Siendo ministro de Sanidad el economista Ernest Lluch, en el primer gobierno de Felipe González (asesinado por ETA hace ahora nueve años), propuso y sacó adelante la ley de despenalización del aborto en tres supuestos, sin que nadie organizara mucho ruido en contra. Hubo, sí, una manifestación de repudio que yo recuerde y participara, pero ni de lejos a la del 17-O. Y no sé si algo más. Muchos en privado, o acaso en algún artículo, expresamos nuestro temor por lo que sin duda vendría después, pero ahí quedó la cosa. El ministro alegó, para defender su proyecto, que en España se producían setenta mil abortos clandestinos al año. Personalmente dije entonces, a quien quería escucharme, que si eran clandestinos, cómo demonios conocía la cifra el ministro, además así de redonda, y si la conocía de verdad, cómo podía afirmar que eran clandestinos. En todo caso, aquella ley, todavía vigente, no convertía el crimen en un derecho, sino que eximía de culpa a las mujeres abortadoras y a los matarifes que sacrificaban a los hijos de aquellas, siempre que respetaran los tres supuestos autorizados.
**********
» Tareas requeridas
(A) Responda a las siguientes preguntas según el texto sobre la despenalización del aborto:
(i) ¿Qué profesión tenía Ernest Lluch?
(ii) Según alegó el ministro, ¿cuántos abortos clandestinos se producían al año en España?
(iii) ¿En cuántos supuestos despenalizaba el aborto la ley?
(B) Indique si cada afirmación concuerda con el texto sobre la despenalización del aborto, y cite las palabras que lo determinan:
(i) La ley se sacó adelante durante el primer gobierno de Felipe González.
(ii) La ley convertía el aborto en un derecho.
(iii) La ley ha dejado de estar vigente.
(C) Prosiga el texto sobre la despenalización del aborto a partir de su última oración.
**********
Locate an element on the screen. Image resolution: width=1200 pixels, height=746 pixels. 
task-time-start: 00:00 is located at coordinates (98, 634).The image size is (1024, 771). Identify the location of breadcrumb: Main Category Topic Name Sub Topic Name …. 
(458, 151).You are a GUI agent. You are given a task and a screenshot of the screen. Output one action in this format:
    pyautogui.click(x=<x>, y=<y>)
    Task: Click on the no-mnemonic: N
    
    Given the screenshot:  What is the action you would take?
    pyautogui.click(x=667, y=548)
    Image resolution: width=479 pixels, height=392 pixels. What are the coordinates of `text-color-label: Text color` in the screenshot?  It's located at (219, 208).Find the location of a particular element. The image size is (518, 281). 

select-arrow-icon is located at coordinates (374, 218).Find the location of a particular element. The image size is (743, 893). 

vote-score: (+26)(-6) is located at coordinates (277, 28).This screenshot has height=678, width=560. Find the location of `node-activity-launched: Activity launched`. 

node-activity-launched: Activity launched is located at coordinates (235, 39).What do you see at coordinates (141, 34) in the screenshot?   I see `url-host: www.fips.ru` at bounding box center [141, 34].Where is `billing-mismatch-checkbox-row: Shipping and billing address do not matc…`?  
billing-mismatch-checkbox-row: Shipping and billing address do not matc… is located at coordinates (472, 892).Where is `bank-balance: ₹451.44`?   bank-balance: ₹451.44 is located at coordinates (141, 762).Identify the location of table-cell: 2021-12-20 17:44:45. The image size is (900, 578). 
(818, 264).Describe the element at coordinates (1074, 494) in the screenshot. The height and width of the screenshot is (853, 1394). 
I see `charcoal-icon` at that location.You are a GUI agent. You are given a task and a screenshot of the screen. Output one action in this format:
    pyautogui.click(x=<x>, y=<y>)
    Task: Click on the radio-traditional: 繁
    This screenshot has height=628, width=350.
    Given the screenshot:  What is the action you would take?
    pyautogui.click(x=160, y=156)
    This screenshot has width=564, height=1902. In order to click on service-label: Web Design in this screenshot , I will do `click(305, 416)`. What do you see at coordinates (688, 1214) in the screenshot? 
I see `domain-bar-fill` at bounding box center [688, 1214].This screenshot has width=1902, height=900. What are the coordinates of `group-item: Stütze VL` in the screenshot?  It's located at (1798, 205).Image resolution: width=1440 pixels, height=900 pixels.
**********
» Lista de respuestas
(A)
(i) Era economista.
(ii) Setenta mil.
(iii) En tres supuestos.

(B)
(i) Sí: "en el primer gobierno de Felipe González".
(ii) No: "no convertía el crimen en un derecho".
(iii) No: "aquella ley, todavía vigente".

(C)
Sin embargo la ley encerraba la trampa que en la práctica convertía la excepción en el gran agujero por el que podía colarse, se coló y se cuela, el aborto a escape libre. Admitir como eximente el peligro que un embarazo tiene para la salud de la madre, es abrir las puertas de par en par al aborto. No hay ningún embarazo que no comporte algún riesgo para la embarazada, a pesar de los grandes avances de la medicina, de la misma manera que no hay seguro absoluto de vida, por rígidas que sean las normas de tráfico, cuando nos ponemos al volante del coche. Ni siquiera los peatones tienen la vida comprada. En definitiva, que la ley llevaba implícita la fórmula para saltársela a la torera.
Pero que yo recuerde, no hubo grandes ni reiteradas protestas contra una ley tan tramposa y maliciosa. La gente en general no apreció cabalmente la matanza de inocentes que iba a propiciar de manera inmediata. El gran negocio de la industria criminal abortista, se puso en marcha a toda máquina, sin encontrar un masivo repudio social. A lo sumo, pequeños grupos, muy pequeños, de las asociaciones pro-vida, se plantaban con sus cartelones y voces ante alguna que otra clínica abortista, como la Dátor de la calle Hermano Gárate de Madrid, verdadera fábrica de triturar carne humana, entre la indiferencia general o la repulsa de no pocos, incluso algunos medios informativos, que tildaban a los manifestantes de “ultras” o de cosas peores.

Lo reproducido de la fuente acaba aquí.